Kaynak: Incels could be new vikings

Vaka Çalışması – Başarısızlıktan başarıya geçen mesajlaşma

Mahmut selam. 42 yaşındayım ve eşimden 5 ay önce boşandım. Aslına bakarsan bu siteyi boşanma aşamasında okuyordum ve hatta seninle de konuşuyorduk fakat tabii boşanmadan sonra piyasaya dönmem gerekince kadınlara yürüme kısmını okumaya başladım. Yazılar ve kitaplar çok faydalı oldu, teşekkür ederim.

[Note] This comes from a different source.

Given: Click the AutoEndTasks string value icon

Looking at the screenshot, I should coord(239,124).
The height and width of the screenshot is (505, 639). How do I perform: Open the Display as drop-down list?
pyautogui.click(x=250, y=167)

1 ay kadar önce online dating uygulamasından 24 yaşında bir kızla tanıştım. Boşandığımdan beridir hatta ayıptır söylemesi mahkemeyi beklerken (anlaşmalı boşandık) zaten kadınlara yürümeye başlamıştım. Onca yıllık evlilik sonrası piyasada ilk 4-5 maceram yüz kızartıcı sıçışlarla bitti.

Boşandıktan sonra bu bana da olmuştu. Paslanıyorsun. İki üç sene yapma, unutuyorsun. 36 yaşında boşandığımda, daha önceden geçmişim ve başarım olmasına rağmen, ilk 6-7 buluşmamda, şurada yapmayın dediğim bazı şeyleri yaparak sıçmıştım. Ama işte geçmiş başarının ve tecrübenin etkisi, bir süre sonra olacağını ve pası atacağımı bilmekti. O nedenle depresyona girmek yerine, kısa sürede yeniden kalibre olayım diye buluşmalara odaklanmıştım.

Yani bu kıza geldiğimde, senin sitenin ve kitaplarının da sayesinde, antremanlıydım. Yalnız 10 yıldır evli olduğum için daha önce bu kadar yaş farkına maruz kalmamıştım. Aslına bakarsan erkek adam olmasa, bu kadar yaş farkının kesin engel olacağını düşünür ve bulaşmazdım bile.

Tamam 18 yaş farkı az değil ama birçok erkek kendilerinden 5-6 yaş küçük kızlara bile bana abi der, yaşlı der diye korkup yürüyemiyorlar! Oysa havuzdaki kadınlar çeşit çeşit. Bazıları 18 yaş büyük adam istediği kadar iyi olsun bakmaz, bazıları ise sadece 10+ yaş büyük erkeklere bakarlar. Kalan kısmı ise asla bakmayacağını düşünür ama karşısına beğendiği biri çıkana kadar böyle düşünür.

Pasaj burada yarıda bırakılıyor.